__WORK TO COMPLETE__:
Would you please repeat the material exactly, from the first line to the last?

__GIVEN RECORDS__:
★ ★ ★ ★ ★

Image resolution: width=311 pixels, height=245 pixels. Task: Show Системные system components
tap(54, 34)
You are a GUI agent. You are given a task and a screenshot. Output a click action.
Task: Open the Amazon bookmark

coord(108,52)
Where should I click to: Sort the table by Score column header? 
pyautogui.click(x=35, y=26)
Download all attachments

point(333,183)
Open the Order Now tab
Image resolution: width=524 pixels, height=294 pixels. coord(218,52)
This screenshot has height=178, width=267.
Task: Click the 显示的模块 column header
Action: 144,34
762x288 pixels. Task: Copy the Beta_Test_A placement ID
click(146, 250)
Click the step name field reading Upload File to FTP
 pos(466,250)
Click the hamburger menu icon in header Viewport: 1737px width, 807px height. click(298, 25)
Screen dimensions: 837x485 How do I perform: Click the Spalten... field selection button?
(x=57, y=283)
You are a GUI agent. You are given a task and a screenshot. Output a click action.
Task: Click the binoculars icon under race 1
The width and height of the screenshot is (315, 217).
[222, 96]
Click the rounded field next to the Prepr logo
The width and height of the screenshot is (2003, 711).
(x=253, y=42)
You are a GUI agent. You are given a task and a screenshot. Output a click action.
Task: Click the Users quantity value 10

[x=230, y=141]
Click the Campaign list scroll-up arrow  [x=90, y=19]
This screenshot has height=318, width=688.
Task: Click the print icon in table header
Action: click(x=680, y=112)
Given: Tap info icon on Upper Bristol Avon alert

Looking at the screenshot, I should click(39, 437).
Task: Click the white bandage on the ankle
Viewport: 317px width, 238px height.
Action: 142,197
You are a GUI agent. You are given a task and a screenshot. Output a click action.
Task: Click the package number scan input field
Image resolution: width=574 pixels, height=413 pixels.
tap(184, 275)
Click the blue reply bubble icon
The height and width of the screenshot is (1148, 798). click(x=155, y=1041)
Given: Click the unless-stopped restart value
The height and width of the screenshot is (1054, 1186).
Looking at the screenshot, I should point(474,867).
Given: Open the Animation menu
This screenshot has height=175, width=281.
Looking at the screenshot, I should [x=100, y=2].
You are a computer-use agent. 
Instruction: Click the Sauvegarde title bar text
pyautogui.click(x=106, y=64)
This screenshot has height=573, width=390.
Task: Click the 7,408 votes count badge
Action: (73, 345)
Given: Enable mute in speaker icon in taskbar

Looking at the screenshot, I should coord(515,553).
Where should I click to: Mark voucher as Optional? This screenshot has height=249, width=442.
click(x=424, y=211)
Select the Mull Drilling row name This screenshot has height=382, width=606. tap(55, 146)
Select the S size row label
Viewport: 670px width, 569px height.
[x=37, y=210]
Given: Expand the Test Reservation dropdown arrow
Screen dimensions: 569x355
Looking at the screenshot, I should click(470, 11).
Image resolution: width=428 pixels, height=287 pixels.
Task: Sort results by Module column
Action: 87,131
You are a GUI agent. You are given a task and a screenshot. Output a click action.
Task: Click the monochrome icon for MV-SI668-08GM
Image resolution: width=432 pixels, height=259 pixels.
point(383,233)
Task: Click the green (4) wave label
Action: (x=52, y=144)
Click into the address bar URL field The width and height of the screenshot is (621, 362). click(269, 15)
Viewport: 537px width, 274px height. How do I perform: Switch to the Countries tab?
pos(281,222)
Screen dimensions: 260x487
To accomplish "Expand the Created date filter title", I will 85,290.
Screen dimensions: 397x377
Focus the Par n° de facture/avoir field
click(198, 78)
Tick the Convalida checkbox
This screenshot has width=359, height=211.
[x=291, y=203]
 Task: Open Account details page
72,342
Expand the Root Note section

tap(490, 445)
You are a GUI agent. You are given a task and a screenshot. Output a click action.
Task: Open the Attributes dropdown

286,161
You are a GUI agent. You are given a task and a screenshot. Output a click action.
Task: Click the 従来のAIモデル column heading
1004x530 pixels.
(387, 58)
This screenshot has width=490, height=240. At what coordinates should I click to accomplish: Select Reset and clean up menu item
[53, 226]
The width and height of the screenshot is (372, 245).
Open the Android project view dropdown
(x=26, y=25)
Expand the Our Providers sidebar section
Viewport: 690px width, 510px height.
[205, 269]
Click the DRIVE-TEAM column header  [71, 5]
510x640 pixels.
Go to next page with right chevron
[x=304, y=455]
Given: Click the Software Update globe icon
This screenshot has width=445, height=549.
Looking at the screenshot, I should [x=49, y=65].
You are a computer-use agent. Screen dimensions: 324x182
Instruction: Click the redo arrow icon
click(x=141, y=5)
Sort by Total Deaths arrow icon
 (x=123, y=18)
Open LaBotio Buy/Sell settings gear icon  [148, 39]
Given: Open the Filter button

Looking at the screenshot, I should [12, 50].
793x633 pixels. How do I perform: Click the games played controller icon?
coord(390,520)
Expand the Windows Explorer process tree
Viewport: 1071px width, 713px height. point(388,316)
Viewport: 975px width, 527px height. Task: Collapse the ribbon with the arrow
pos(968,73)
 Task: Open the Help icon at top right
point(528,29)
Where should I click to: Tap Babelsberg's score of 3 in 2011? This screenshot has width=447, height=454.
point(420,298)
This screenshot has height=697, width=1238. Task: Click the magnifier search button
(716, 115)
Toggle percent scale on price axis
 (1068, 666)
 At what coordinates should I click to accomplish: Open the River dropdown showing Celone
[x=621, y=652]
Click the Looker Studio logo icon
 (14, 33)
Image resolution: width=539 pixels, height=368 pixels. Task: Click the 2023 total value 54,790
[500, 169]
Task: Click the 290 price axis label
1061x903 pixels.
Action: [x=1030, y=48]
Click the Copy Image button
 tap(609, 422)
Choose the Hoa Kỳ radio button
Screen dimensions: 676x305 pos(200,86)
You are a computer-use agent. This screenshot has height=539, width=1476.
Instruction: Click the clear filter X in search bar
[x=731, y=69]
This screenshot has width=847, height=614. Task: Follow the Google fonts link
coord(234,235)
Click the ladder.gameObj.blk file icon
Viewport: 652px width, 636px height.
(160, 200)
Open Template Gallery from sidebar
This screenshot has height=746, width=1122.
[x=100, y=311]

★ ★ ★ ★ ★

__REPLY__:
Image resolution: width=311 pixels, height=245 pixels. Task: Show Системные system components
tap(54, 34)
You are a GUI agent. You are given a task and a screenshot. Output a click action.
Task: Open the Amazon bookmark

coord(108,52)
Where should I click to: Sort the table by Score column header? 
pyautogui.click(x=35, y=26)
Download all attachments

point(333,183)
Open the Order Now tab
Image resolution: width=524 pixels, height=294 pixels. coord(218,52)
This screenshot has height=178, width=267.
Task: Click the 显示的模块 column header
Action: 144,34
762x288 pixels. Task: Copy the Beta_Test_A placement ID
click(146, 250)
Click the step name field reading Upload File to FTP
 pos(466,250)
Click the hamburger menu icon in header Viewport: 1737px width, 807px height. click(298, 25)
Screen dimensions: 837x485 How do I perform: Click the Spalten... field selection button?
(x=57, y=283)
You are a GUI agent. You are given a task and a screenshot. Output a click action.
Task: Click the binoculars icon under race 1
The width and height of the screenshot is (315, 217).
[222, 96]
Click the rounded field next to the Prepr logo
The width and height of the screenshot is (2003, 711).
(x=253, y=42)
You are a GUI agent. You are given a task and a screenshot. Output a click action.
Task: Click the Users quantity value 10

[x=230, y=141]
Click the Campaign list scroll-up arrow  [x=90, y=19]
This screenshot has height=318, width=688.
Task: Click the print icon in table header
Action: click(x=680, y=112)
Given: Tap info icon on Upper Bristol Avon alert

Looking at the screenshot, I should click(39, 437).
Task: Click the white bandage on the ankle
Viewport: 317px width, 238px height.
Action: 142,197
You are a GUI agent. You are given a task and a screenshot. Output a click action.
Task: Click the package number scan input field
Image resolution: width=574 pixels, height=413 pixels.
tap(184, 275)
Click the blue reply bubble icon
The height and width of the screenshot is (1148, 798). click(x=155, y=1041)
Given: Click the unless-stopped restart value
The height and width of the screenshot is (1054, 1186).
Looking at the screenshot, I should point(474,867).
Given: Open the Animation menu
This screenshot has height=175, width=281.
Looking at the screenshot, I should [x=100, y=2].
You are a computer-use agent. 
Instruction: Click the Sauvegarde title bar text
pyautogui.click(x=106, y=64)
This screenshot has height=573, width=390.
Task: Click the 7,408 votes count badge
Action: (73, 345)
Given: Enable mute in speaker icon in taskbar

Looking at the screenshot, I should coord(515,553).
Where should I click to: Mark voucher as Optional? This screenshot has height=249, width=442.
click(x=424, y=211)
Select the Mull Drilling row name This screenshot has height=382, width=606. tap(55, 146)
Select the S size row label
Viewport: 670px width, 569px height.
[x=37, y=210]
Given: Expand the Test Reservation dropdown arrow
Screen dimensions: 569x355
Looking at the screenshot, I should click(470, 11).
Image resolution: width=428 pixels, height=287 pixels.
Task: Sort results by Module column
Action: 87,131
You are a GUI agent. You are given a task and a screenshot. Output a click action.
Task: Click the monochrome icon for MV-SI668-08GM
Image resolution: width=432 pixels, height=259 pixels.
point(383,233)
Task: Click the green (4) wave label
Action: (x=52, y=144)
Click into the address bar URL field The width and height of the screenshot is (621, 362). click(269, 15)
Viewport: 537px width, 274px height. How do I perform: Switch to the Countries tab?
pos(281,222)
Screen dimensions: 260x487
To accomplish "Expand the Created date filter title", I will 85,290.
Screen dimensions: 397x377
Focus the Par n° de facture/avoir field
click(198, 78)
Tick the Convalida checkbox
This screenshot has width=359, height=211.
[x=291, y=203]
 Task: Open Account details page
72,342
Expand the Root Note section

tap(490, 445)
You are a GUI agent. You are given a task and a screenshot. Output a click action.
Task: Open the Attributes dropdown

286,161
You are a GUI agent. You are given a task and a screenshot. Output a click action.
Task: Click the 従来のAIモデル column heading
1004x530 pixels.
(387, 58)
This screenshot has width=490, height=240. At what coordinates should I click to accomplish: Select Reset and clean up menu item
[53, 226]
The width and height of the screenshot is (372, 245).
Open the Android project view dropdown
(x=26, y=25)
Expand the Our Providers sidebar section
Viewport: 690px width, 510px height.
[205, 269]
Click the DRIVE-TEAM column header  [71, 5]
510x640 pixels.
Go to next page with right chevron
[x=304, y=455]
Given: Click the Software Update globe icon
This screenshot has width=445, height=549.
Looking at the screenshot, I should [x=49, y=65].
You are a computer-use agent. Screen dimensions: 324x182
Instruction: Click the redo arrow icon
click(x=141, y=5)
Sort by Total Deaths arrow icon
 (x=123, y=18)
Open LaBotio Buy/Sell settings gear icon  [148, 39]
Given: Open the Filter button

Looking at the screenshot, I should [12, 50].
793x633 pixels. How do I perform: Click the games played controller icon?
coord(390,520)
Expand the Windows Explorer process tree
Viewport: 1071px width, 713px height. point(388,316)
Viewport: 975px width, 527px height. Task: Collapse the ribbon with the arrow
pos(968,73)
 Task: Open the Help icon at top right
point(528,29)
Where should I click to: Tap Babelsberg's score of 3 in 2011? This screenshot has width=447, height=454.
point(420,298)
This screenshot has height=697, width=1238. Task: Click the magnifier search button
(716, 115)
Toggle percent scale on price axis
 (1068, 666)
 At what coordinates should I click to accomplish: Open the River dropdown showing Celone
[x=621, y=652]
Click the Looker Studio logo icon
 (14, 33)
Image resolution: width=539 pixels, height=368 pixels. Task: Click the 2023 total value 54,790
[500, 169]
Task: Click the 290 price axis label
1061x903 pixels.
Action: [x=1030, y=48]
Click the Copy Image button
 tap(609, 422)
Choose the Hoa Kỳ radio button
Screen dimensions: 676x305 pos(200,86)
You are a computer-use agent. This screenshot has height=539, width=1476.
Instruction: Click the clear filter X in search bar
[x=731, y=69]
This screenshot has width=847, height=614. Task: Follow the Google fonts link
coord(234,235)
Click the ladder.gameObj.blk file icon
Viewport: 652px width, 636px height.
(160, 200)
Open Template Gallery from sidebar
This screenshot has height=746, width=1122.
[x=100, y=311]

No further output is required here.